Disabled people in my constituency already have trouble accessing work and leisure opportunities in London because Erith station’s London-bound platform has no disabled lift or step-free access. They are advised by the train operating company to travel in the opposite direction for 15 minutes and then change trains. The closure of the ticket office at Erith will further disadvantage this group of people. Will the Minister consider an equality impact assessment on the proposal and reject McNulty’s plans to close ticket offices, particularly at places such as Erith, where disabled people already face a difficult journey?
In considering the recommendations of the independent McNulty report and before any decision was made on changes to future ticket office rules, it would of course be vital carefully to assess the needs of disabled communities and pensioners. That would be a very important part of any decisions made on future reform of ticket offices.
The McNulty report identified some 30% savings in real costs across the piece. If that is to be achieved by the closure of ticket offices or in other ways, what will the Minister do to ensure that that money will be passed on not to the rail companies but to the users? The line from Chippenham—the constituency of my hon. Friend Duncan Hames—to London is among the most expensive in the world: more, mile for mile, than the cost of Concorde. We need to cut those rates, and we can do that by saving money on the infrastructure.
We have made it clear that it is vital to get the costs of running the railways down, and it is also vital that the benefits of those cost reductions be shared by both taxpayers and fare payers so that we can give both better value for money. If we can achieve savings on the scale contemplated by McNulty, we could, we hope, see the end of the era of above-inflation fare increases.
Costs impact on fares, as the Minister has just said. In London, Conservative Mayor Boris Johnson—[Hon. Members: “Hooray!”] I expected a more Pavlovian response, Mr Speaker. Mayor Johnson has approved rises on average of nearly 6%, yet Labour mayoral candidate Ken Livingstone—[Hon. Members: “Hooray!”] Much better, Mr Speaker. Both sides of the House appreciate the Labour candidate; I am sure he would be very reassured. Ken Livingstone says he can cut fares by between 7% and 11% because of Transport for London surpluses. Has the Minister had any discussions with Mayor Johnson about the rises?
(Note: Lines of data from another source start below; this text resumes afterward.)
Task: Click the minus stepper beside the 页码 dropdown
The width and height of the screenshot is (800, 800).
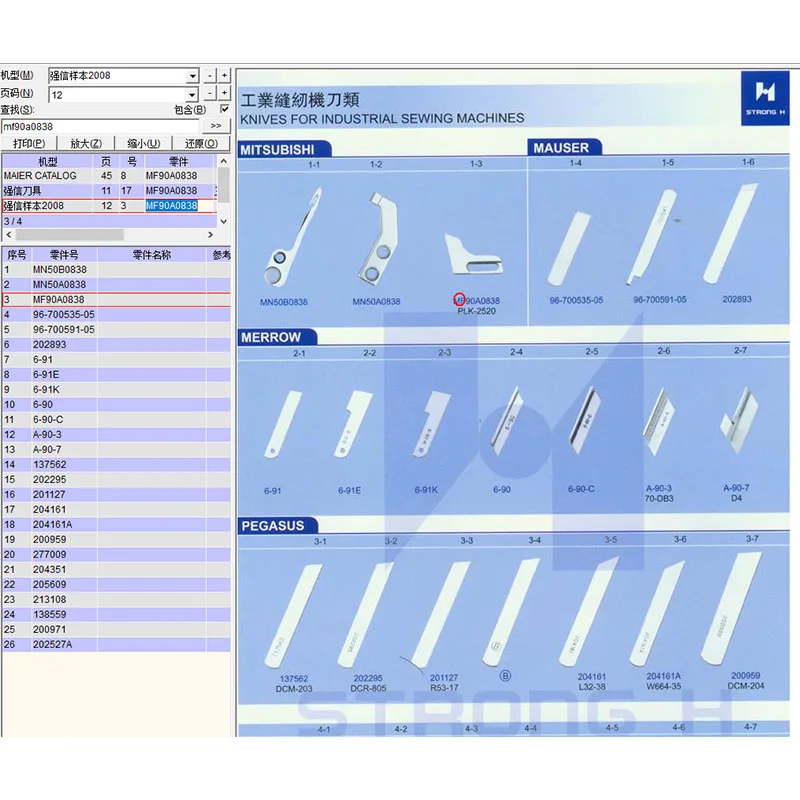Action: (210, 94)
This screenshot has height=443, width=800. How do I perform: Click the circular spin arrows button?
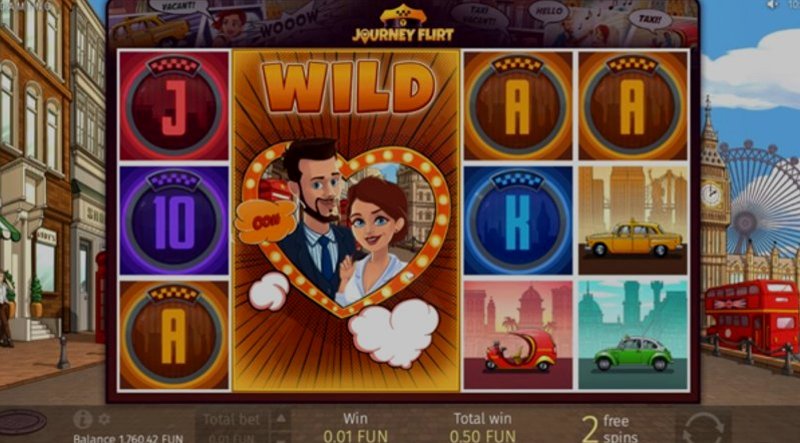click(703, 427)
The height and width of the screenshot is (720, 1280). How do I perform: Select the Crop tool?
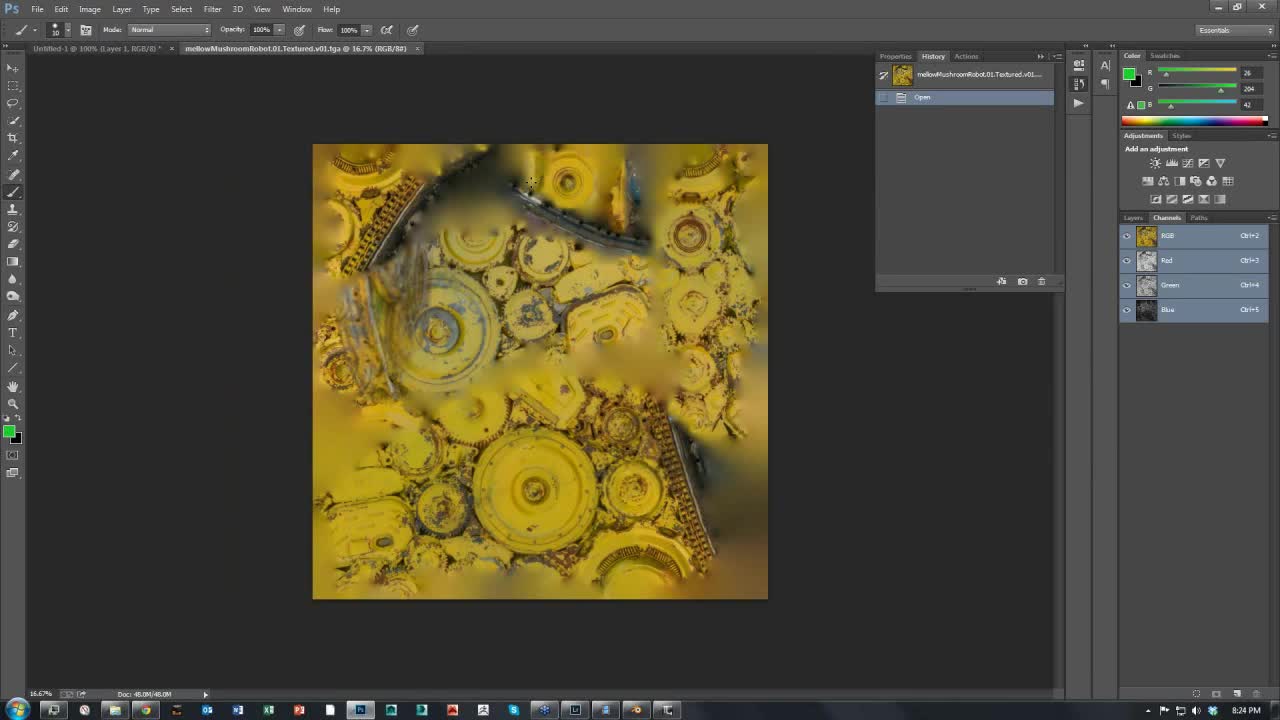tap(13, 138)
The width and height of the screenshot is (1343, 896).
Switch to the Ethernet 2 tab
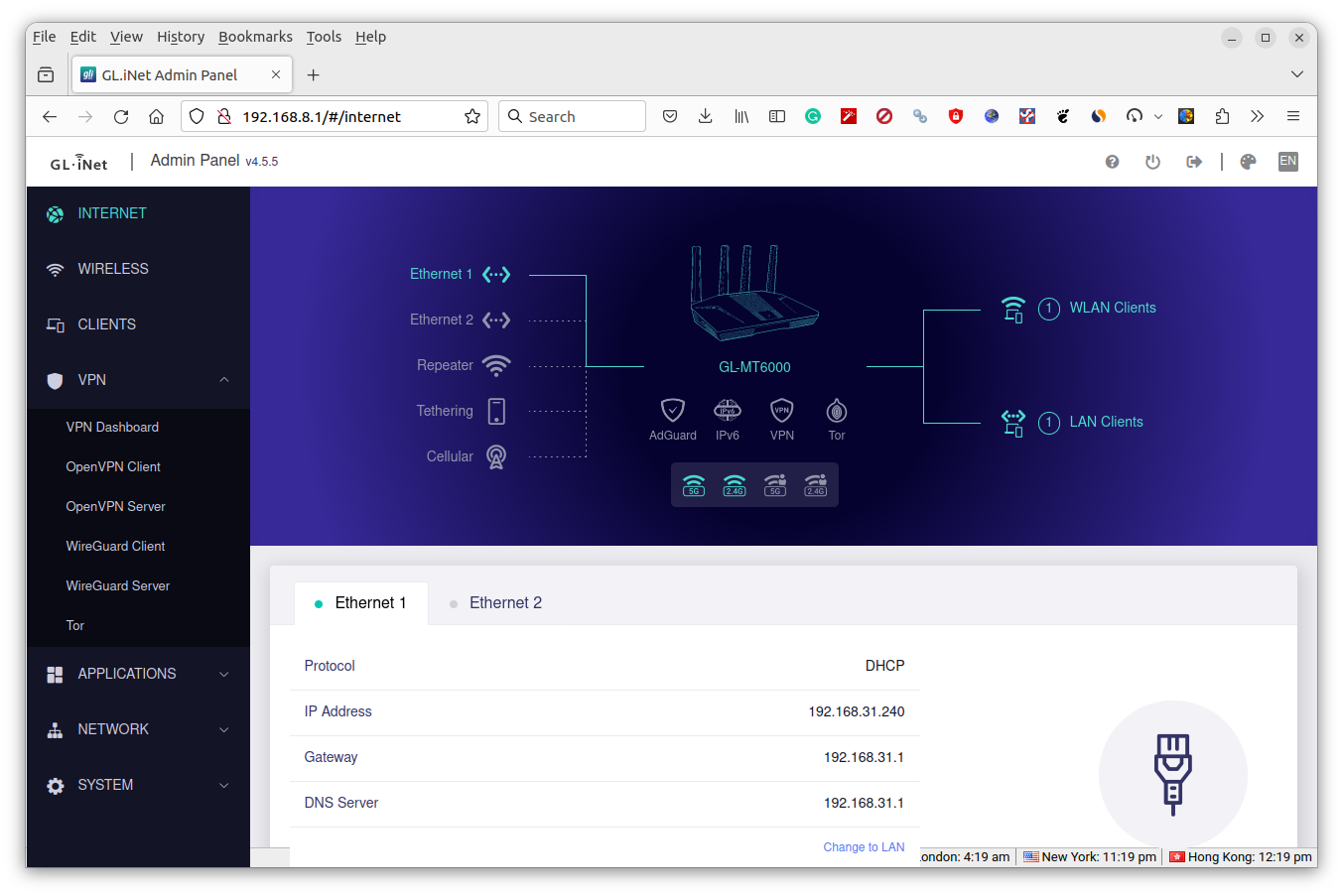click(505, 603)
The hon. Gentleman is completely naive in his approach to Ken Livingstone’s proposals on fares. Livingstone’s numbers simply do not add up, and his track record shows that he promises fare reductions and ends up delivering fare hikes.
Does the Minister agree that no station operator should be allowed to close ticket offices where there are any real concerns about security and safety as a result of creating an unmanned station?
Certainly, if we were to change the way ticket offices operate, we would need to look carefully at all safety and security consequences, as well as taking into account the concerns of the disabled community and pensioners. However, we do need to look at ticket offices as part of the process of reducing costs on the railways, in order to deliver the better value for money that passengers want. We need to do that because the way passengers are buying tickets is changing. Oyster in London demonstrates that there are some high-quality alternatives to the ticket queue. If we can roll those out more widely, which we plan to do with ITSO smart ticketing, that will make a difference to our approach to future decisions on ticket offices.